Three Elevation Flows, One Queue

PAM governs three kinds of elevation that all land in the same approval queue: UAC intercept, where a Windows UAC consent prompt is captured and routed for approval instead of being decided by a local password; Tech JIT admin, where a technician requests temporary local-admin access for hands-on work; and AI tool actions, where a privileged action proposed by the Breeze AI agent or Helper requires a human to sign off before it runs.

The Windows UAC Approval Flow

When a managed Windows device hits a UAC elevation prompt, the agent observes it and creates an elevation request describing the executable’s path, signer, hash, and requesting user. PAM evaluates the request, and if no rule auto-decides it, routes it to an approver who can respond from the web console, the Helper desktop app’s native dialog, or the mobile app with biometric step-up. On approval a just-in-time admin window opens; on denial the elevation is blocked.

Just-in-Time Admin Without Stored Passwords

PAM grants temporary admin rights without ever creating a permanent privileged account or sending a password over the network. The agent maintains a dormant, disabled, hidden local admin account that sits powerless until an elevation is approved. On approval it mints a fresh random password locally, enables the account, and adds it to the Administrators group for exactly the approved window. When the timer expires or the elevation is revoked, the agent strips the rights, re-randomizes the password, and disables the account again. The credential is never written to config or transmitted to the server.

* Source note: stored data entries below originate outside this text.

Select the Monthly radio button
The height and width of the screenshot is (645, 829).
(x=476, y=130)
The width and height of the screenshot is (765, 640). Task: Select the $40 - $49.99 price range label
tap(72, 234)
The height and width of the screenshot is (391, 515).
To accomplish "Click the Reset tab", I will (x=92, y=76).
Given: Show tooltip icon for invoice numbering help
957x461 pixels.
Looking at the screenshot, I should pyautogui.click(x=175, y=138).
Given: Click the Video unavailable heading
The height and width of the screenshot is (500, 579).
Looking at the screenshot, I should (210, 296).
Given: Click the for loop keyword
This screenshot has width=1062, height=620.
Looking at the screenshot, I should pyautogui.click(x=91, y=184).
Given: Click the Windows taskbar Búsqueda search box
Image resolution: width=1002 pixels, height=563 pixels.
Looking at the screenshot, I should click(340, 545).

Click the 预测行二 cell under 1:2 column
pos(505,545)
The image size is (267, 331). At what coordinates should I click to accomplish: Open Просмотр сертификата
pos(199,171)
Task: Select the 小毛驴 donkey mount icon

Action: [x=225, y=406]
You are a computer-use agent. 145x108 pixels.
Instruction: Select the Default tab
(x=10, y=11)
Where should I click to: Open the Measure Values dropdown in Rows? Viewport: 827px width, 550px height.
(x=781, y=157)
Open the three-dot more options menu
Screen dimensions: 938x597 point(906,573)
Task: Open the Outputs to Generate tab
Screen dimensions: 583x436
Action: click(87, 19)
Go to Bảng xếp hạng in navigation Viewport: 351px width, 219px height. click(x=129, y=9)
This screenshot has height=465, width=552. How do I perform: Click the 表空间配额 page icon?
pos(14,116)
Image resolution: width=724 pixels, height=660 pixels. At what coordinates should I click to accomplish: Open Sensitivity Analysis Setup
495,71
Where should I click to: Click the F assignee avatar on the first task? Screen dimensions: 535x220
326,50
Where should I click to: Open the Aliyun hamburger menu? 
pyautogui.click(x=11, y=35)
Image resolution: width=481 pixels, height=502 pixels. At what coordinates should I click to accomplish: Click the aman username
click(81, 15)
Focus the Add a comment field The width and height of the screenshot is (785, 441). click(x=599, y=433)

Time-Boxed Approvals and Early Revocation

Approvers set an approval window of 1 to 1440 minutes, a 24-hour maximum, that governs how long granted access stays live before it revokes itself. Every decision can carry a reason that’s recorded in the audit trail. While an elevation is still active, you can end it early by revoking it with a required reason, pulling the access back at once. If two people act on the same request simultaneously, only the first decision wins.

Automatic Rules for Routine Cases

Rules let routine, trusted elevations resolve automatically instead of sitting in the queue. Each rule carries a priority, identifying criteria, and a verdict of auto-approve, auto-deny, require approval, or ignore. Executable rules match on code-signer, file hash, file path glob, or parent process, while AI tool-action rules match on tool name and risk tier; both can narrow further by user, AD group, and time window. A Software Policy allowlist or blocklist decides first; otherwise PAM rules run in priority order and the first match wins.

Separation of Duties and Full Audit

PAM never lets a request self-approve. The approver is always a separate identity from the requester, an AI agent can’t sign off on the action it proposed, and approval requires a human with the right permission confirmed by MFA. The Audit tab is the permanent record of every elevation decision, filterable by status, flow, and date range and exportable to CSV, with each entry naming the human approver or the rule that made an automatic call, so there’s never ambiguity about who granted access.